Line by line, retype the data exactly as it is given.

#### Records ####

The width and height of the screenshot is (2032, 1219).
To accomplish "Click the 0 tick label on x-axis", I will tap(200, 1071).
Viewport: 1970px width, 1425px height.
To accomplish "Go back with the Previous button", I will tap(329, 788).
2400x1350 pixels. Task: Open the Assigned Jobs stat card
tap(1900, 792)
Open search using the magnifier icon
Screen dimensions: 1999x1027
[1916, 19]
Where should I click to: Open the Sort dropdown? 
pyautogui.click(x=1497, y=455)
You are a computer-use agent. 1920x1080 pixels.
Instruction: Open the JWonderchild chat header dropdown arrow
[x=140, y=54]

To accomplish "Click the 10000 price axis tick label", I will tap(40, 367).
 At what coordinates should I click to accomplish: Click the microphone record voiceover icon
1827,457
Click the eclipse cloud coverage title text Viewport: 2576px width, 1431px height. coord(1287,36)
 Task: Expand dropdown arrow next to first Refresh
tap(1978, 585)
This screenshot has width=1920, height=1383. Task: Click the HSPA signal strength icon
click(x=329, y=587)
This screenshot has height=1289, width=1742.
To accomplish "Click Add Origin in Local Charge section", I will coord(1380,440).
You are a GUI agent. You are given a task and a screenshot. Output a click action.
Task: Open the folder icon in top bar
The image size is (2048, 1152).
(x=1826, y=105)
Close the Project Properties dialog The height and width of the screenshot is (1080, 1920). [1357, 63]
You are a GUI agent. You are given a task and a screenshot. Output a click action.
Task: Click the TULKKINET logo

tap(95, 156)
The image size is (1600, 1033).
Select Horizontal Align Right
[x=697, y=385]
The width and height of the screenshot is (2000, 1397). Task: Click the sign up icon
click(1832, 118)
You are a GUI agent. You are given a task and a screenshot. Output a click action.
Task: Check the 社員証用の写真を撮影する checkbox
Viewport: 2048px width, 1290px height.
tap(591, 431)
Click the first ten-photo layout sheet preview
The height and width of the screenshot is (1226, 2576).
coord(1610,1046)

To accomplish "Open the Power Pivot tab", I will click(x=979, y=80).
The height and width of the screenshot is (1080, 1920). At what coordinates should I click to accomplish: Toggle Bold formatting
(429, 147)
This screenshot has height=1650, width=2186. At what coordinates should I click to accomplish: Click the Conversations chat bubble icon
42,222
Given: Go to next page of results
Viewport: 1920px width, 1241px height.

####

Written response:
The width and height of the screenshot is (2032, 1219).
To accomplish "Click the 0 tick label on x-axis", I will tap(200, 1071).
Viewport: 1970px width, 1425px height.
To accomplish "Go back with the Previous button", I will tap(329, 788).
2400x1350 pixels. Task: Open the Assigned Jobs stat card
tap(1900, 792)
Open search using the magnifier icon
Screen dimensions: 1999x1027
[1916, 19]
Where should I click to: Open the Sort dropdown? 
pyautogui.click(x=1497, y=455)
You are a computer-use agent. 1920x1080 pixels.
Instruction: Open the JWonderchild chat header dropdown arrow
[x=140, y=54]

To accomplish "Click the 10000 price axis tick label", I will tap(40, 367).
 At what coordinates should I click to accomplish: Click the microphone record voiceover icon
1827,457
Click the eclipse cloud coverage title text Viewport: 2576px width, 1431px height. coord(1287,36)
 Task: Expand dropdown arrow next to first Refresh
tap(1978, 585)
This screenshot has width=1920, height=1383. Task: Click the HSPA signal strength icon
click(x=329, y=587)
This screenshot has height=1289, width=1742.
To accomplish "Click Add Origin in Local Charge section", I will coord(1380,440).
You are a GUI agent. You are given a task and a screenshot. Output a click action.
Task: Open the folder icon in top bar
The image size is (2048, 1152).
(x=1826, y=105)
Close the Project Properties dialog The height and width of the screenshot is (1080, 1920). [1357, 63]
You are a GUI agent. You are given a task and a screenshot. Output a click action.
Task: Click the TULKKINET logo

tap(95, 156)
The image size is (1600, 1033).
Select Horizontal Align Right
[x=697, y=385]
The width and height of the screenshot is (2000, 1397). Task: Click the sign up icon
click(1832, 118)
You are a GUI agent. You are given a task and a screenshot. Output a click action.
Task: Check the 社員証用の写真を撮影する checkbox
Viewport: 2048px width, 1290px height.
tap(591, 431)
Click the first ten-photo layout sheet preview
The height and width of the screenshot is (1226, 2576).
coord(1610,1046)

To accomplish "Open the Power Pivot tab", I will click(x=979, y=80).
The height and width of the screenshot is (1080, 1920). At what coordinates should I click to accomplish: Toggle Bold formatting
(429, 147)
This screenshot has height=1650, width=2186. At what coordinates should I click to accomplish: Click the Conversations chat bubble icon
42,222
Given: Go to next page of results
Viewport: 1920px width, 1241px height.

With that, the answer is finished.